Document passage
-*-

And that subject wasn’t even wearing purple and gold.

Deron Williams? Carlos Boozer? Andrei Kirilenko?

None of the above. The darling of Monday’s crowd wasn’t even wearing a uniform, although, when he did, it had the Laker logo across the front.

It was Utah Jazz play-by-play broadcaster Hot Rod Hundley who was being saluted Monday night as called his last game, the team’s exit from the playoffs marking his own exit from behind the microphone. At 74, after broadcasting over 3,000 games across 35 seasons for the Jazz, Hundley is retiring.

No longer will Utah fans hear about players grabbing “the cowhide globe” for a “leapin' leaner” or a “yo-yo dribble.”

Hundley goes so far back, he was the voice of the team when it was the New Orleans Jazz, when the team name actually fit. Calling a Salt Lake City-based team the Jazz makes about as much sense as calling an L.A.-based team the Lakers.

Come to think of it, the Salt Lake City Lakers and Los Angeles Jazz would make a lot more sense.

But, I digress.

Monday night’s Staples Center crowd wasn’t just being kind to a visiting team’s announcer. Those with long enough memories were applauding a man who is very much a part of Laker lore, who was a member of the crew that first introduced pro basketball to L.A.

Before New Orleans, before Salt Lake City, before a stint as a Phoenix Suns broadcaster, even before he served as Laker announcer Chick Hearn’s sidekick, Hundley played the game. And played it reasonably well.

Not at the level of a Jerry West. Or an Elgin Baylor.

But coming out of West Virginia, Hundley was good enough to be the first pick in the NBA draft in 1957, long before the word lottery had ever been associated with a basketball.

He was selected by the then-Cincinnati Royals, who traded Hundley’s draft rights to the then-Minneapolis Lakers. It became a perfect fit a few years later when West, another West Virginia product, joined the team as did West Virginia’s coach, Fred Schaus.

All that and the bright lights of Hollywood as well. Hundley became as familiar a figure on the club scene as he was on the court.

A slick ballhandler and crowd-pleasing entertainer, Hundley often flashed the acerbic wit and attractive charm that would later serve him so well behind the microphone.

On the night at New York’s Madison Square Garden when Baylor scored a then-league record 71 points, Hundley added two more.

As the pair jumped into a taxi after the game, Hundley told the driver, “Be careful. You’ve got 73 points in this cab.”

After Frank Selvy missed a 15-foot jump shot in the closing seconds of regulation play in the seventh game of the 1962 NBA Finals between the Lakers and the Boston Celtics, the Lakers went on to lose in overtime.

“It could happen to anybody,” Hundley told Selvy afterward. “Don’t worry, baby. You only cost us about $30,000.”

About three million in today’s dollars.

For decades after that, Hundley would periodically call Selvy when he knew his former teammate wasn’t home, in order to leave a simple biting message on Selvy’s answering machine: “Nice shot.”

Hundley was the first former player to be inducted into the writer/broadcaster wing of basketball’s Hall of Fame.

He never had the ballhandling skills of a John Stockton or the size and strength of a Karl Malone. But for Jazz fans, Rod Hundley will be missed every bit as much.

-*-

Stored records
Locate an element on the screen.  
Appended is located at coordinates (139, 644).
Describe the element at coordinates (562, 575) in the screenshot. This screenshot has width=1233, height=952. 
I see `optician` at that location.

-*-

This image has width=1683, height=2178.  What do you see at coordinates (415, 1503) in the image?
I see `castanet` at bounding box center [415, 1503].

-*-

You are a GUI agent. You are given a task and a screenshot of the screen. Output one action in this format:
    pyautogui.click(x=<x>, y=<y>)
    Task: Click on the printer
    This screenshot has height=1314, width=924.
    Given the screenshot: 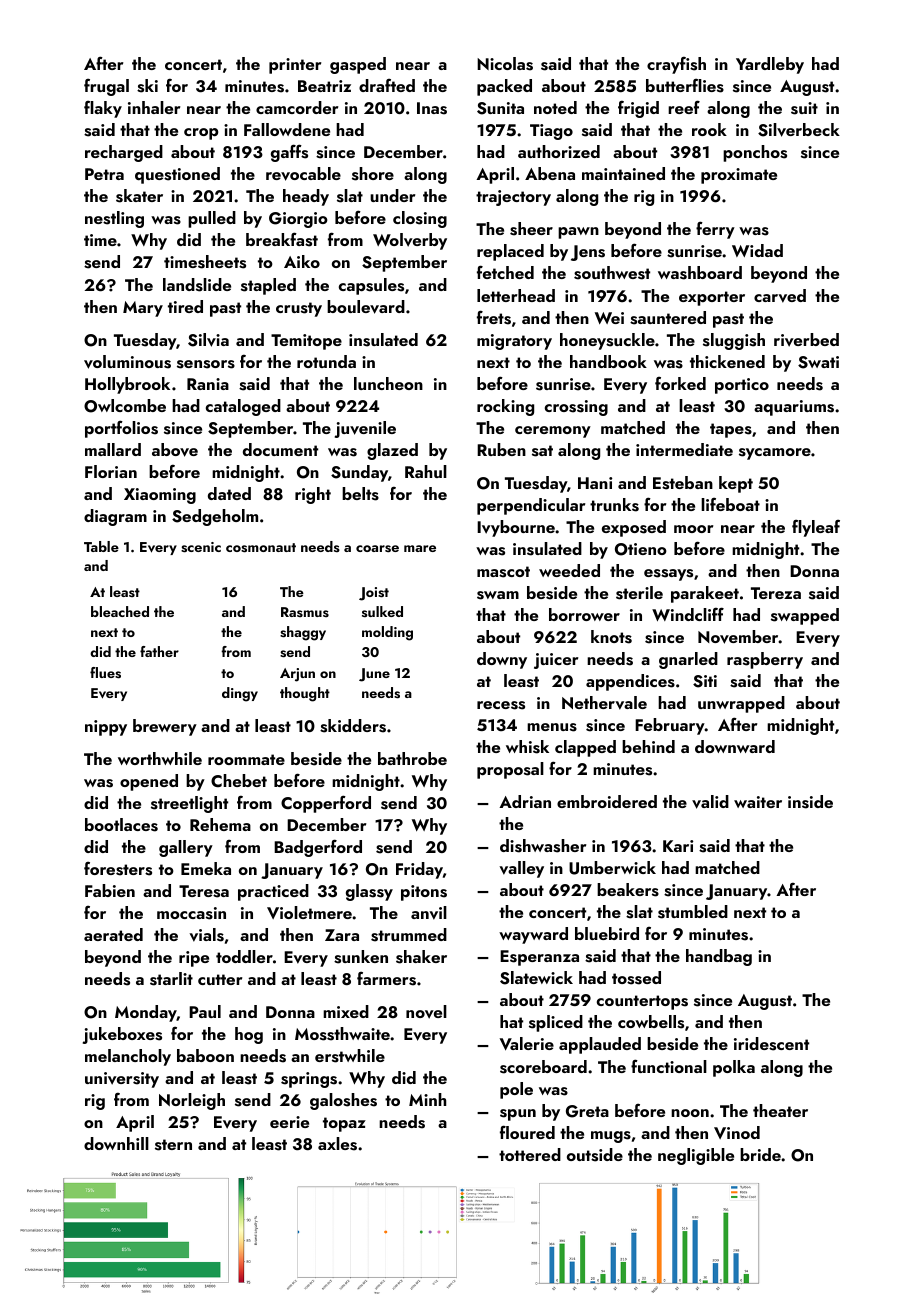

-*-

Directive
Summarize the piece on Hot Rod Hundley in two sentences. The data were taken from a separate source.

Correct answer
Utah Jazz play-by-play broadcaster Hot Rod Hundley was saluted by the Staples Center crowd as he called his last game on Monday night, retiring at 74 after more than 3,000 games across 35 seasons for the Jazz. Before broadcasting, he came out of West Virginia as the first pick in the 1957 NBA draft and played for the Lakers, and he became the first former player inducted into the writer/broadcaster wing of basketball's Hall of Fame.